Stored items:
=== Section Start ===

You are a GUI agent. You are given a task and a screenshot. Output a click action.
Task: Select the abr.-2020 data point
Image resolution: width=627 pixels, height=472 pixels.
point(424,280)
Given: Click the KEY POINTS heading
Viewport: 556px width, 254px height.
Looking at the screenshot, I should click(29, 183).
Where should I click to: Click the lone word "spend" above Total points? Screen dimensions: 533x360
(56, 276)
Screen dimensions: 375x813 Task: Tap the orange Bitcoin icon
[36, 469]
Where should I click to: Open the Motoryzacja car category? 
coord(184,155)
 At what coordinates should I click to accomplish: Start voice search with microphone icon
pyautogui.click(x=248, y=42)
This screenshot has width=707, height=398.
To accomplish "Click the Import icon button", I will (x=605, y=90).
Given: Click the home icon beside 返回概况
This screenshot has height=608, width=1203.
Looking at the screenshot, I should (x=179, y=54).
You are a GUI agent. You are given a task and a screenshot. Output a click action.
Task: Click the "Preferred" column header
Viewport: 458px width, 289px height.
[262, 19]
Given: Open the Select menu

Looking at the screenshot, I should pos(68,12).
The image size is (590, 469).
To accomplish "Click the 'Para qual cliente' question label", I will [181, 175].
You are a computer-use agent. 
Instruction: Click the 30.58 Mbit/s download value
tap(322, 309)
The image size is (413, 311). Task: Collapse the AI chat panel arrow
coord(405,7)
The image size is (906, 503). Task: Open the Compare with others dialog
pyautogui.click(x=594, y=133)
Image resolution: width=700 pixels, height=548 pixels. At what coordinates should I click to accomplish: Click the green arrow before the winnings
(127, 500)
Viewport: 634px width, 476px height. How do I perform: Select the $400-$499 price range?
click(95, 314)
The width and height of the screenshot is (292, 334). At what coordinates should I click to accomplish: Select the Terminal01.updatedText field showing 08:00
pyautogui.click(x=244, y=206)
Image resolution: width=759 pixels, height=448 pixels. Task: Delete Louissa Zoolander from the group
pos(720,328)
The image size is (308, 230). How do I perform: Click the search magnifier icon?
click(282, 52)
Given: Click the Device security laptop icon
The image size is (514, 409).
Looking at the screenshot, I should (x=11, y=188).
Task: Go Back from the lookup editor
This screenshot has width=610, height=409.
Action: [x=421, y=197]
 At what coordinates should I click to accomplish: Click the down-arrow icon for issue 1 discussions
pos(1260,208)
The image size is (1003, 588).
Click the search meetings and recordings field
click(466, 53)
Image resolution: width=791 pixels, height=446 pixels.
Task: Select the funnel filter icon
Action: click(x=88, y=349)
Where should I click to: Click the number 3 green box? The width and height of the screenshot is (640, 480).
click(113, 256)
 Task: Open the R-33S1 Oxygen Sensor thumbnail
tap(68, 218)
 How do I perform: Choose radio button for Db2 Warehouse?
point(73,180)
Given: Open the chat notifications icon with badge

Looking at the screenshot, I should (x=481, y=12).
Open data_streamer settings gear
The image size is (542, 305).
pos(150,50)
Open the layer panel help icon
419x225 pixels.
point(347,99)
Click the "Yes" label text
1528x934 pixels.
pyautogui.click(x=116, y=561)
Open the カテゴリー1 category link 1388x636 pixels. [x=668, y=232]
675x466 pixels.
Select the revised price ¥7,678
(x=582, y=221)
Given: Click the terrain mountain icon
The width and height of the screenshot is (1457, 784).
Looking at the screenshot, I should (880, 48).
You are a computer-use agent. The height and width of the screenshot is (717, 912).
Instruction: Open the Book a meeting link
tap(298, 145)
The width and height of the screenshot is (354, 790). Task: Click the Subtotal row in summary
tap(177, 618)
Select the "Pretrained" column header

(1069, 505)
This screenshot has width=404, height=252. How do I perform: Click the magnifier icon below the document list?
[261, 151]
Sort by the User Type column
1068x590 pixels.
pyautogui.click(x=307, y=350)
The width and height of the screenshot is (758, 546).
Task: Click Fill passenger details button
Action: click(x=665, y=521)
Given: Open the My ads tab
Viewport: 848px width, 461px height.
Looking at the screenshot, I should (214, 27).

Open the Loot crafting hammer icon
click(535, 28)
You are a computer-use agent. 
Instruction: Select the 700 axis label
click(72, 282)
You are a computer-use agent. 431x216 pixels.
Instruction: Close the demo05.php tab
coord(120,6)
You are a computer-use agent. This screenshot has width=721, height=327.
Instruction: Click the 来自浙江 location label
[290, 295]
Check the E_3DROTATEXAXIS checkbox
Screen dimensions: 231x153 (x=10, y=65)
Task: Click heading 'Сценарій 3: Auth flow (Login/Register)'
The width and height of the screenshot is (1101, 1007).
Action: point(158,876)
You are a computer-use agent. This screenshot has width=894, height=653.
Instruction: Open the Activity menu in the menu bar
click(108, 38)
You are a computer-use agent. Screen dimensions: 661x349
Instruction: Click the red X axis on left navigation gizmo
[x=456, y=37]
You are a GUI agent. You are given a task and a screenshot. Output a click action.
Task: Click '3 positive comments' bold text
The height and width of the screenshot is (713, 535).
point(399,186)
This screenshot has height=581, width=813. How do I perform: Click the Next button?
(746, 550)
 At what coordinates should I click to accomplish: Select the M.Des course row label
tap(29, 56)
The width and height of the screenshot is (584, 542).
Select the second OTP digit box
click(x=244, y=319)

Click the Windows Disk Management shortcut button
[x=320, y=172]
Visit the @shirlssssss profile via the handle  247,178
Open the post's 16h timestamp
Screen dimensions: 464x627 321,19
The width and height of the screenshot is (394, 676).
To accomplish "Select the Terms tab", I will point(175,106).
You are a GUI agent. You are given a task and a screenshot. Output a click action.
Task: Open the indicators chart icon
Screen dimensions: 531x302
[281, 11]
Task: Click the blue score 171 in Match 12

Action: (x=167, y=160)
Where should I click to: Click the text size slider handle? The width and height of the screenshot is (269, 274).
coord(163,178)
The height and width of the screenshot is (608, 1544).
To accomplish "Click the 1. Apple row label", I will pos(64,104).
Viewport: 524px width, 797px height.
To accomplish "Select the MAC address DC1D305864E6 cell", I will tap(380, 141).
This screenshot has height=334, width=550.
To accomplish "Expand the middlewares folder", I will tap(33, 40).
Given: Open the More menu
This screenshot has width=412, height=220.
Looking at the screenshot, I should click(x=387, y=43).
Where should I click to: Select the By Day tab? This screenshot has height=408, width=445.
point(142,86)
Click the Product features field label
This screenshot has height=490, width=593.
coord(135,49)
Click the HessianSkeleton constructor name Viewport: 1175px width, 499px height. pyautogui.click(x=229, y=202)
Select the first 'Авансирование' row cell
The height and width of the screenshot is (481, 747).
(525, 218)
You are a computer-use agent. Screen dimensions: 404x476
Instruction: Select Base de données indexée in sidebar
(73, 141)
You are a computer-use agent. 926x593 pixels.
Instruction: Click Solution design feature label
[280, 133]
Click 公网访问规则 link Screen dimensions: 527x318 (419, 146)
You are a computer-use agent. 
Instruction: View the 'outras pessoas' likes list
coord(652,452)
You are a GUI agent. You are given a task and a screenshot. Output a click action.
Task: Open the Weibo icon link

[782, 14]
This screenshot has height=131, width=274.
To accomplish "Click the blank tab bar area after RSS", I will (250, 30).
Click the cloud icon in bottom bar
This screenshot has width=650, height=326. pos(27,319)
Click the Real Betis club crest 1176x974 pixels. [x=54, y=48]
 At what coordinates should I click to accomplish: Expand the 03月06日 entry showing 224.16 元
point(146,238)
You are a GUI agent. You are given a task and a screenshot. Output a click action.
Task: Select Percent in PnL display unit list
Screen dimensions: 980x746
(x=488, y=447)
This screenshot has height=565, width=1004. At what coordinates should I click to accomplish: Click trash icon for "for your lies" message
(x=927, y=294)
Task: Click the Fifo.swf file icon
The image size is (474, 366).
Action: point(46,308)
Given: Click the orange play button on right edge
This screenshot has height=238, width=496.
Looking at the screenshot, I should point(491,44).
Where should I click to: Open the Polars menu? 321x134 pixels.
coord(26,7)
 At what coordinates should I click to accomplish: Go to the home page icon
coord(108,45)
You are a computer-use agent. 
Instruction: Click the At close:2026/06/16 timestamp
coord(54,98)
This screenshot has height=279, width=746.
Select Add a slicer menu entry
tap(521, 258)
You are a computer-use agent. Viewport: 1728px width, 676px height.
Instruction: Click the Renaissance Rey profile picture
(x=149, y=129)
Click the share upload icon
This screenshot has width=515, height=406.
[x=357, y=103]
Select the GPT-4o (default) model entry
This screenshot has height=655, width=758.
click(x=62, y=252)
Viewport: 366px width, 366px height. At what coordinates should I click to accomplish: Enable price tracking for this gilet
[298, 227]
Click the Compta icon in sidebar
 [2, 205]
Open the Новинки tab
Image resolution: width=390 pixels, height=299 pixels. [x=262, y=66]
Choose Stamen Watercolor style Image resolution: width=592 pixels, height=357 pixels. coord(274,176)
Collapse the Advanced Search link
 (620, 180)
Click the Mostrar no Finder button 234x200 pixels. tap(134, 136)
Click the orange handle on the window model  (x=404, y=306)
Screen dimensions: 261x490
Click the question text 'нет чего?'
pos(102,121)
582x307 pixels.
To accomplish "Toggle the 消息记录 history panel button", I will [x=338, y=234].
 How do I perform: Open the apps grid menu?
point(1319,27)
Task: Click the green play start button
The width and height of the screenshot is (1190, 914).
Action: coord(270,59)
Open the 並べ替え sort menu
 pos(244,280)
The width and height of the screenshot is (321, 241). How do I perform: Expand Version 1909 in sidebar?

=== Section End ===

Work order:
Please find each line in the records above that holds the word "heading", and copy it.

Written response:
Given: Click the KEY POINTS heading
Task: Click heading 'Сценарій 3: Auth flow (Login/Register)'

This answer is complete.